Our research indicates that PRP and PBD-VSEL stem cells derived from peripheral blood can be combined for the treatment of Parkinson's Disease (PD). However, to fully understand the potential mechanisms of cell therapy and to facilitate the application of cell-based therapies in clinical settings, further research is necessary. According to the study's findings, cell transplantation represents a pioneering approach to treating PD, offering greater safety and effectiveness compared to earlier treatments. Despite the availability of various therapeutic options beyond standard dopamine replacement therapy, managing patients with advanced Parkinson's disease remains challenging. Clinicians and patients must decide when to introduce new medications into treatment regimens, adjust levodopa dosages, and select the most appropriate advanced therapies. To validate these findings, studies with larger sample sizes and extended follow-up periods are needed.

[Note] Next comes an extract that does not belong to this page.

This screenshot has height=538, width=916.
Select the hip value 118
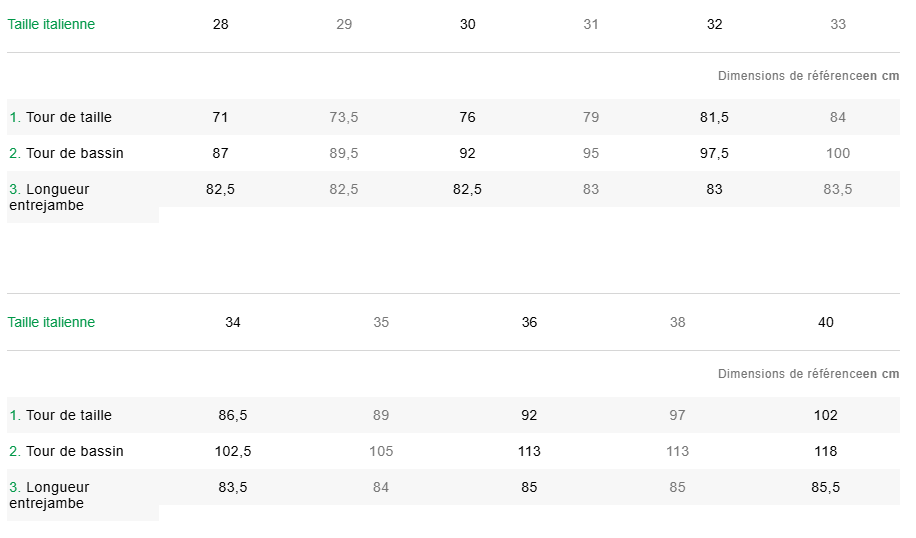tap(825, 451)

BM-MSCs: Bone Marrow-Derived Mesenchymal Stem Cells; CNS: Central Nervous System; DAn: Dopaminergic Neurons; DBS: Deep Brain Stimulation; Girk2: G-protein-coupled Inward Rectifying K+ Channel Subunit; HADS: Hospital Anxiety and Depression Scale; HUCB: Human Umbilical Cord Blood; IRB: Institutional Review Board; L-DOPA: L-3,4-dihydroxyphenylalanine; MSCs: Mesenchymal Stem Cells; PBD-VSEL: Peripheral Blood-Derived Very Small Embryonic-Like; PD: Parkinson's Disease; PDQ-39: Parkinson's Disease Questionnaire-39; PRGFs: Platelet-Rich Growth Factors; PRP: Platelet-Rich Plasma; UPDRS: Unified Parkinson's Disease Rating Scale; VSEL: Very Small Embryonic-Like Cells.

None.

Shahzad Anwar: Study design, Conceptualization; Methodology; Fatima Tirmzi and Amber Hassan: Patients data, collection, methodology, investigation and analysis; Alaa Alkhotani: Pathological and Investigational interpretation; Ahmed Bamaga, Saleh Baeesa, Ahmed Najjar: Clinical Interpretation, Mohammed Karami, Adnan Badahdah, Mazen Basheikh: Editing, review, discussion and profuse writing; Humira Waseem, Gull-a-Rukh Shaukat and Amr Alkhotani; Diagram and statistical analysis; Maher Kurdi: Project supervision. All authors have critically reviewed and approved the final draft and are responsible for the content and similarity index of the manuscript.

None.

The datasets generated for this study are available upon request from the corresponding author [MK].

Our study was approved by the A Research Ethics Committee at The University of Lahore in Pakistan (IRB-SPRM-2020-2) and in correlation with the reviewing committee from expert neurologists and neuropathologists from the University of Jeddah and King Abdulaziz University, Jeddah, Saudi Arabia. Informed consent was obtained from all participants in the study.

Not applicable.

The authors declare that they have no competing interests.